» **REQUIRED ACTION**:
Only one stretch of the listing below is wanted: the line with "The width and height of the screenshot is (643, 657)." and all lines after it. Reproduce that stretch exactly.

» **THE RECORDS**:
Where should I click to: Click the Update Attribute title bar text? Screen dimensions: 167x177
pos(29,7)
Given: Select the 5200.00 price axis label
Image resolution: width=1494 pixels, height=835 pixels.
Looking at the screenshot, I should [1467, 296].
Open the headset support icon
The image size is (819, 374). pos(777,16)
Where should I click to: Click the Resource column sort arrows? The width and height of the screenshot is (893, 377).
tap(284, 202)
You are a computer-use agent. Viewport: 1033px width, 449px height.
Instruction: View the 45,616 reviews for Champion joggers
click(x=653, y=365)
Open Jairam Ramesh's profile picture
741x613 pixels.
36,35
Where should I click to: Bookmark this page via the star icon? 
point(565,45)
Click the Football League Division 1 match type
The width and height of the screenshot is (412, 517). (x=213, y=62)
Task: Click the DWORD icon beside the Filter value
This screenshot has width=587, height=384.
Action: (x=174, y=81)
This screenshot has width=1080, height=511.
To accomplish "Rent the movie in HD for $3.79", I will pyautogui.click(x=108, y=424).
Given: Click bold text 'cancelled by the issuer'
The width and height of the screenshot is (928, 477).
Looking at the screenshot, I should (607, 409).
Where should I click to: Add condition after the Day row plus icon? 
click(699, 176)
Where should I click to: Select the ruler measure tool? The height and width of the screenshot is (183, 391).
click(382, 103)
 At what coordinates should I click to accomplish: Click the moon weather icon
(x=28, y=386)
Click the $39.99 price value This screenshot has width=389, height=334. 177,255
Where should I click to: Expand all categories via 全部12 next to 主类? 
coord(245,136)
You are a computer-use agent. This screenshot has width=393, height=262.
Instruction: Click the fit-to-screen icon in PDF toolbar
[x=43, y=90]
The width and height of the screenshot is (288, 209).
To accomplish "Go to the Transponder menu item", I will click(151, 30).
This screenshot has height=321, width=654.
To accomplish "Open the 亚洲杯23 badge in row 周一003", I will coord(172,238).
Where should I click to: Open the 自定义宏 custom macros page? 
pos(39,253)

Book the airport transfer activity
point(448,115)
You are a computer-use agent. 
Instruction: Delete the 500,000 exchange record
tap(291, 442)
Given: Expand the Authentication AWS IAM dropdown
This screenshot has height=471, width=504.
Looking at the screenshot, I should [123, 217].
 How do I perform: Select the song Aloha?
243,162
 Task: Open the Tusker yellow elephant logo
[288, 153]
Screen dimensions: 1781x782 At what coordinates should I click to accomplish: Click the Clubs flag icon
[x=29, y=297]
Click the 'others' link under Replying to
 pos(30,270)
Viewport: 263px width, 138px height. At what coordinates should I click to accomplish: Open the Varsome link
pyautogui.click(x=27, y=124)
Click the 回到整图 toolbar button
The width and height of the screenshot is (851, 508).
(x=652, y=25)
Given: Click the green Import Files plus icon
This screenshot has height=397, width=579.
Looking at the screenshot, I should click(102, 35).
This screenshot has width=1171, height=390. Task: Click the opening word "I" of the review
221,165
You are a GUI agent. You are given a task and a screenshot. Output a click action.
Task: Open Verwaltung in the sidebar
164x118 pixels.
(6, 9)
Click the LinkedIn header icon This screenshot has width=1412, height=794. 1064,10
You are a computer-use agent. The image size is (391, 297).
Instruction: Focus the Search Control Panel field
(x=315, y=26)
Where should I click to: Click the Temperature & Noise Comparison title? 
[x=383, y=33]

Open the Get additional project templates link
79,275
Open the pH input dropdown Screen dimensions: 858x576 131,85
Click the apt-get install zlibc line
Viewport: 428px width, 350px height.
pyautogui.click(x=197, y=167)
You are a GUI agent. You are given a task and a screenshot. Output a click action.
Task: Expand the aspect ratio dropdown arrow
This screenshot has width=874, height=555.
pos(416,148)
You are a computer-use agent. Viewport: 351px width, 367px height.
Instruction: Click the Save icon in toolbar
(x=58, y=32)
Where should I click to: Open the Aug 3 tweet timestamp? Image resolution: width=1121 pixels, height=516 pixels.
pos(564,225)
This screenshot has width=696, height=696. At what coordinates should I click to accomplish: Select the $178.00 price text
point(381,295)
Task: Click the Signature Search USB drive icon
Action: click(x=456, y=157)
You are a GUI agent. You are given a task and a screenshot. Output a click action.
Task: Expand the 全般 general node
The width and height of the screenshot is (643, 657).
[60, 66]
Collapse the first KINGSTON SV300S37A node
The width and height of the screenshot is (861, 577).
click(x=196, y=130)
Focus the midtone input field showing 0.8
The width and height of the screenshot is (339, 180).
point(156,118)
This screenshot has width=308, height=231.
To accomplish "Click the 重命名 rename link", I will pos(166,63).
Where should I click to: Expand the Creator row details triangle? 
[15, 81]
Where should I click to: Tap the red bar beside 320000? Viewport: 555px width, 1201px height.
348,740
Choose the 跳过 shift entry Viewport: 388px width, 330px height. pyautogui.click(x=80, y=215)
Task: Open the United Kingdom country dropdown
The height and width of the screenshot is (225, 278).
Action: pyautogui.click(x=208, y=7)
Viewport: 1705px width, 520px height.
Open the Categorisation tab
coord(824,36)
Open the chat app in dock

» **RESPONSE TO THE TASK**:
The width and height of the screenshot is (643, 657).
[60, 66]
Collapse the first KINGSTON SV300S37A node
The width and height of the screenshot is (861, 577).
click(x=196, y=130)
Focus the midtone input field showing 0.8
The width and height of the screenshot is (339, 180).
point(156,118)
This screenshot has width=308, height=231.
To accomplish "Click the 重命名 rename link", I will pos(166,63).
Where should I click to: Expand the Creator row details triangle? 
[15, 81]
Where should I click to: Tap the red bar beside 320000? Viewport: 555px width, 1201px height.
348,740
Choose the 跳过 shift entry Viewport: 388px width, 330px height. pyautogui.click(x=80, y=215)
Task: Open the United Kingdom country dropdown
The height and width of the screenshot is (225, 278).
Action: pyautogui.click(x=208, y=7)
Viewport: 1705px width, 520px height.
Open the Categorisation tab
coord(824,36)
Open the chat app in dock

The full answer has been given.